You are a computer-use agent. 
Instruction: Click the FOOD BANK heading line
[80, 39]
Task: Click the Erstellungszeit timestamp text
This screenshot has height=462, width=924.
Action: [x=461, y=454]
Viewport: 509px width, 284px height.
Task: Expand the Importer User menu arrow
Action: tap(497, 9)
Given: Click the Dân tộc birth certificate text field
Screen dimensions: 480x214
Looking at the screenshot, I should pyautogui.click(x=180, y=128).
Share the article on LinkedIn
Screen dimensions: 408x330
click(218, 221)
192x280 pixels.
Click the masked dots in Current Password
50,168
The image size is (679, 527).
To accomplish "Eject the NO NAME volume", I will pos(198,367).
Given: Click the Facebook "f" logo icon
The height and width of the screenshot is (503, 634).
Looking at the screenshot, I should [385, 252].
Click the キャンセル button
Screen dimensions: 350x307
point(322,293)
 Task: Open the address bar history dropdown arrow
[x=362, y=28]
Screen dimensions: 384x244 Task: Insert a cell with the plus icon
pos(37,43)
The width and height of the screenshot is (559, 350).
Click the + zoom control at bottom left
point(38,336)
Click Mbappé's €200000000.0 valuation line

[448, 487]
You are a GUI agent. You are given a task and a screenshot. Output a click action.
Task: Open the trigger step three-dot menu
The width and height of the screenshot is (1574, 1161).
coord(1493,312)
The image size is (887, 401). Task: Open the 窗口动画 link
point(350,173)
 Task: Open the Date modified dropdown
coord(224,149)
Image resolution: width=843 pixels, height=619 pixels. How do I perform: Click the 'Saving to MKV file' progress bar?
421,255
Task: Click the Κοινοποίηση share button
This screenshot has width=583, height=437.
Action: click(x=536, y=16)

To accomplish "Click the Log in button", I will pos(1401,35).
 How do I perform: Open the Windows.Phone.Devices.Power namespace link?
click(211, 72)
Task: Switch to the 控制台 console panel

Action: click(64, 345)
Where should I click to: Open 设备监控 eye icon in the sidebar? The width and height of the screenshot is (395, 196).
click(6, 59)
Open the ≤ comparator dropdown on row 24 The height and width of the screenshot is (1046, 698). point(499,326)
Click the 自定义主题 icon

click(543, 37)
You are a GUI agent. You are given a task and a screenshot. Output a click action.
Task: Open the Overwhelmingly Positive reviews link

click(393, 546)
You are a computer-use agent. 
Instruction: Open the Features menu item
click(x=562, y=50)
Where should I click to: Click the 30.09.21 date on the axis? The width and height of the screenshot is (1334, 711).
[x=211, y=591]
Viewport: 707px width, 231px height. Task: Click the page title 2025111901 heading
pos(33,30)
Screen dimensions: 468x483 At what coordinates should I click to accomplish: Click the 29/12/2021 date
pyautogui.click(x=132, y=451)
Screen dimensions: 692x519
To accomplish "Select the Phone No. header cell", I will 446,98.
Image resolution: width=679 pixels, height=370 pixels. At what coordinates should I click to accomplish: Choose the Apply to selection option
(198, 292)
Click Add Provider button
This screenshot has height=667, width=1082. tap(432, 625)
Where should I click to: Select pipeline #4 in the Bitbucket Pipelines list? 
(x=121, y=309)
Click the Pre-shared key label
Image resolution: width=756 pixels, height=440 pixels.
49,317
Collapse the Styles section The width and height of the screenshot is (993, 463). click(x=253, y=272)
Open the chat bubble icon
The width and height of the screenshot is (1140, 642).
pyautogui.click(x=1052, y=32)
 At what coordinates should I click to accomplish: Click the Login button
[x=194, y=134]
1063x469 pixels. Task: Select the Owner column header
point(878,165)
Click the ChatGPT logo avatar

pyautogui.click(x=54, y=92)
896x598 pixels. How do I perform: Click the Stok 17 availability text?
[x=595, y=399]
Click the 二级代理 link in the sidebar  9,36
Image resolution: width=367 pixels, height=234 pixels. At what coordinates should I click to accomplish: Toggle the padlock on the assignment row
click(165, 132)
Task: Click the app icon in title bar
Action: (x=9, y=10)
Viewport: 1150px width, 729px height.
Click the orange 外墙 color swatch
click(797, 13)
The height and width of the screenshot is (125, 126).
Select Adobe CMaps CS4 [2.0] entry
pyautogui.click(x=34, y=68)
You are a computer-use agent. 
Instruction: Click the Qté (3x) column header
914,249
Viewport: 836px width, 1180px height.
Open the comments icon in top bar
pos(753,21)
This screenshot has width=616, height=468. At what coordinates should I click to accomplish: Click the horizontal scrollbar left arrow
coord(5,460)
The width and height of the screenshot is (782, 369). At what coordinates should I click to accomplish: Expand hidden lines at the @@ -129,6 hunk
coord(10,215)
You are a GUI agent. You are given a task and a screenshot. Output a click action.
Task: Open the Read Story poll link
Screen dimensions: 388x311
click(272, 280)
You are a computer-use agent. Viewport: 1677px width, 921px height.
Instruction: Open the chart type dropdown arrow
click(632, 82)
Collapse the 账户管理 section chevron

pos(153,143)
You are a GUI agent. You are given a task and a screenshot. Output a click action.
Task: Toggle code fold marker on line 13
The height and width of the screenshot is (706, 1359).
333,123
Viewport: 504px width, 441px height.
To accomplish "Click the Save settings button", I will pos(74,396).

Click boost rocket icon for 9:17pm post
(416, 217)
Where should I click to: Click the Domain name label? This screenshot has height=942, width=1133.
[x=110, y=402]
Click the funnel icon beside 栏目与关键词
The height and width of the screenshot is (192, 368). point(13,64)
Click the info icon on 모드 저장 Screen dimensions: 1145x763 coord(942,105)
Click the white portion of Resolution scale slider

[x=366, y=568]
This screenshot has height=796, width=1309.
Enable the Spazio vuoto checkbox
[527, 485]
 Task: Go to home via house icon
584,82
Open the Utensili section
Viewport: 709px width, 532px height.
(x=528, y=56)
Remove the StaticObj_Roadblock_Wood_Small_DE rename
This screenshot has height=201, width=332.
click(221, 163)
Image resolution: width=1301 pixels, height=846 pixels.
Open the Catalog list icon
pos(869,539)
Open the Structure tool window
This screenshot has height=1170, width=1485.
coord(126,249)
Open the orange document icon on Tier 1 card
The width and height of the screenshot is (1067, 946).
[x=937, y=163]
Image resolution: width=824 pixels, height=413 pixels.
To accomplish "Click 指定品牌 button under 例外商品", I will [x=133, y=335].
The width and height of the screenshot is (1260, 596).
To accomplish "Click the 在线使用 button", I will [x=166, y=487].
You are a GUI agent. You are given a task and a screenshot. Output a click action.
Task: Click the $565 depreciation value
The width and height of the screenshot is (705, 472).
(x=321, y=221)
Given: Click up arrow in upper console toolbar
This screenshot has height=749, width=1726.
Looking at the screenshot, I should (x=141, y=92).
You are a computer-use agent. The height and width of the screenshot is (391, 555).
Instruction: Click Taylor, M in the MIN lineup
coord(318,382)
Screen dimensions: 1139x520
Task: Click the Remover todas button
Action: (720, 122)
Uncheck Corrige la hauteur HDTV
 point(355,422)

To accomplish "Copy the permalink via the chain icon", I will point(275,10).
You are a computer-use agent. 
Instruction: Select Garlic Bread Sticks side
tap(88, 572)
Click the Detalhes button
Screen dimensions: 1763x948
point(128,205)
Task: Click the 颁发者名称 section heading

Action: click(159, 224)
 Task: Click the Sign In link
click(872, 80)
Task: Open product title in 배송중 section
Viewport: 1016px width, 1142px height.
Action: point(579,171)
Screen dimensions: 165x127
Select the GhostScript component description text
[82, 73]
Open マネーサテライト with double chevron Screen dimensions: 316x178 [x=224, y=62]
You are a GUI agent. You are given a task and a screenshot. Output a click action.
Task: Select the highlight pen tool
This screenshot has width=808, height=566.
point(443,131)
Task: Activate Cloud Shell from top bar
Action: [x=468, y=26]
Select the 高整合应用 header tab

********************

* WHAT THIS TASK INVOLVES
Emit verbatim the lines running from the one with "Open マネーサテライト with" through the last line of the data, both endpoints inclusive.

* OUTPUT FOR THIS EXERCISE
Open マネーサテライト with double chevron Screen dimensions: 316x178 [x=224, y=62]
You are a GUI agent. You are given a task and a screenshot. Output a click action.
Task: Select the highlight pen tool
This screenshot has width=808, height=566.
point(443,131)
Task: Activate Cloud Shell from top bar
Action: [x=468, y=26]
Select the 高整合应用 header tab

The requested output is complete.